The author contends that successive American administrations, whether Republican or Democrat, look towards India as the future leader in the region. Their interests, especially since 9/11, coincide with each other. Both states have been victims of terrorism of the same variety and profess a common outlook in defeating the menace.

The American bent towards India is manifest with respect to a number of indicators including, most importantly, the much touted nuclear deal. American closeness to India irks Pakistan and the author notes one very interesting remark by a US senator. As the Pakistanis complained of the special preference for India, the senator quipped: ‘If you want to be treated like India, be like India’.

The Karzai administration, known for being corrupt and inefficient, does not bode well for the functioning of the newly engineered democracy. It is not surprising that the Taliban have re-emerged in the Pakhtoon belt in the south and continue to present a major challenge to the government of Afghanistan and NATO forces.

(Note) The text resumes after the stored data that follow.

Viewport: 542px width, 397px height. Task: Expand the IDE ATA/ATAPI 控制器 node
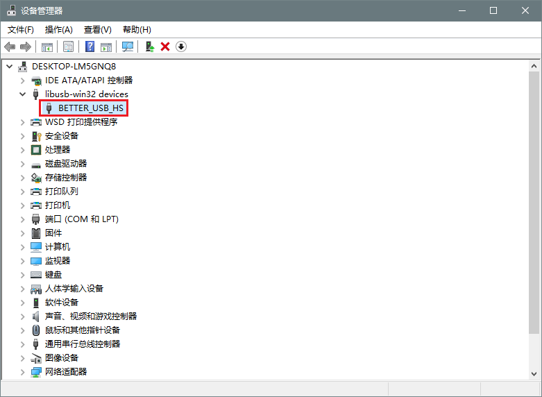point(24,81)
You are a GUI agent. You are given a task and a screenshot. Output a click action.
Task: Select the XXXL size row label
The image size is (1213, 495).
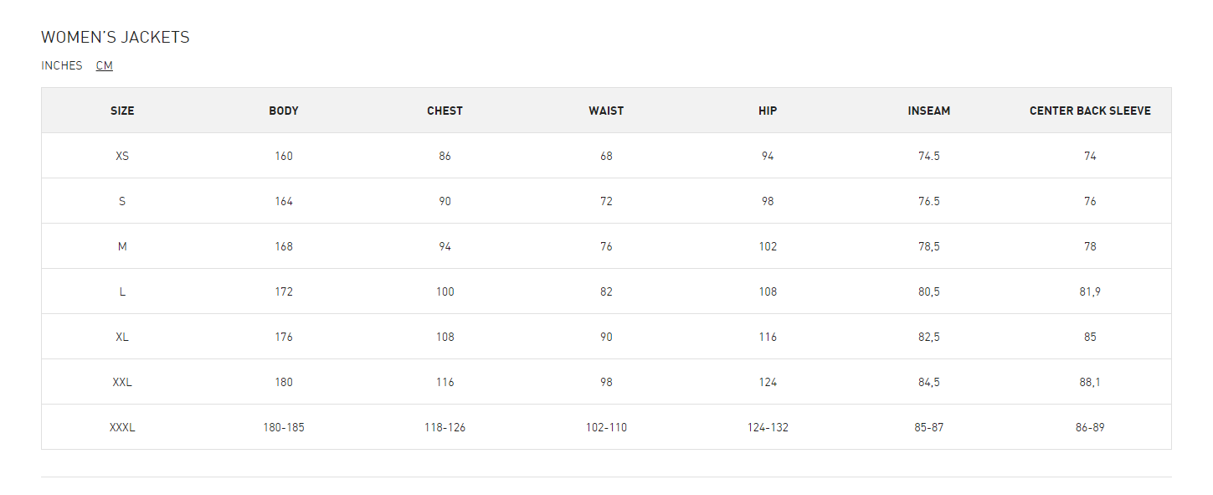click(x=122, y=427)
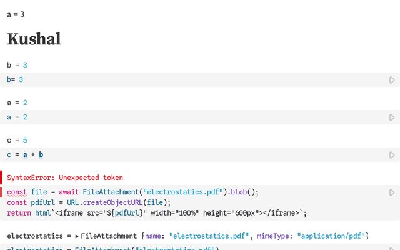The image size is (400, 250).
Task: Click the mimeType "application/pdf" value
Action: point(331,236)
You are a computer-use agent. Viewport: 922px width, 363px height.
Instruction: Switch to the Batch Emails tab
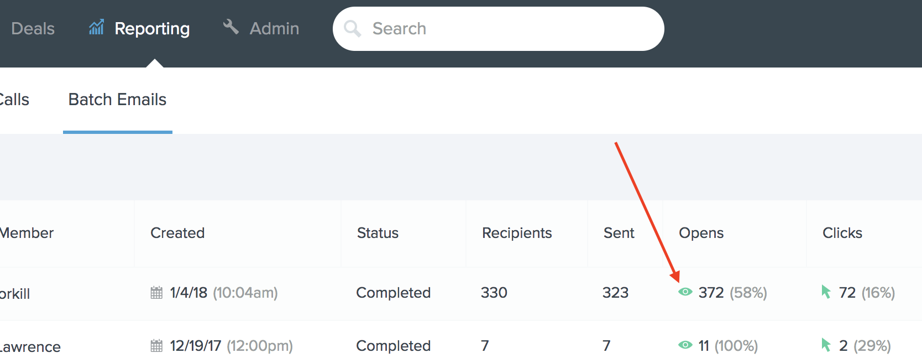click(x=117, y=100)
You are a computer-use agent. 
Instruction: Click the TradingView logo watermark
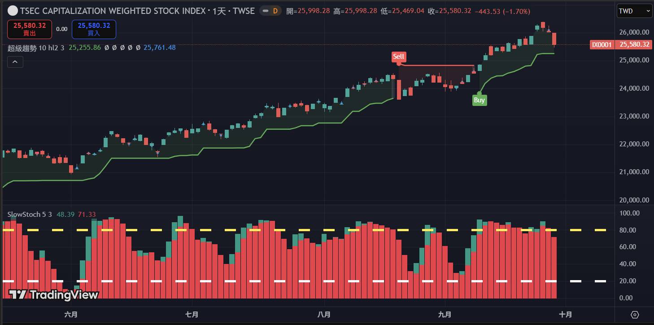coord(53,294)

On the nuclear deal, the US Under Secretary of State Nicholas Burns alluded to the significance of India as a regional power by asserting: ‘That’s a unique agreement with a unique country.’ So, how should Pakistan strategise its relations with the US in a changing environment where the pre-eminence of India is manifest? Surprisingly, the solution presented by the author is a non-realist one. It entails that Pakistan should put its own house in order and cater to political stability within its territorial domain. Unfortunately, the proposed solution and a similar one for Afghanistan remain largely under-explored in the book.

In the case of Afghanistan, the author points to the weakness of the Karzai administration in establishing its authority over the country. The administration, which is known for being corrupt and inefficient, does not bode well for the functioning of the newly engineered democracy. Thus, it is not surprising that the Taliban have re-emerged in the Pakhtoon belt in the south and continue to present a major challenge to the government of Afghanistan and NATO forces. The Americans are equally to blame for not pursuing the fleeing Taliban and Al-Qaeda fighters within Afghanistan after October 2001.

However, the solution proposed to this quagmire (a non-realist one again) is for Afghanistan to reconstruct its domestic polity. Moreover, on Osama Bin Laden and the alleged network which exists in the Pakistani tribal belt, there is a very interesting anecdote.

After a local Pakistani channel aired an interview of senior Taliban commander Mullah Akhtar Usmani, the American ambassador in Afghanistan, Zalmay Khalilzad, immediately condemned and criticised the intelligence agencies of Pakistan. He stated that if a Pakistani channel could interview Mullah Usmani, then why don’t the intelligence agencies and the military have a clue about the whereabouts of the Al-Qaeda and Taliban fighters.

The same argument, one may add, can be directed at US military forces and intelligence networks. If Al-Jazeera can air speeches and pronouncements of Osama Bin Laden and his close associates, then the most efficient military intelligence resource is Al-Jazeera not the CIA, since it does not seem to have any inkling where Osama Bin Laden is — not even seven years after the ‘war on terror’ began.

Lastly, a word about the publication. It seems as if the book was hastily sent to the press without adequate proof-reading. The book is tainted with errors (including a glaring repetition of an entire six-line sentence) which do not leave a good impression. Besides the publishing errors, there are structural deficiencies in the book.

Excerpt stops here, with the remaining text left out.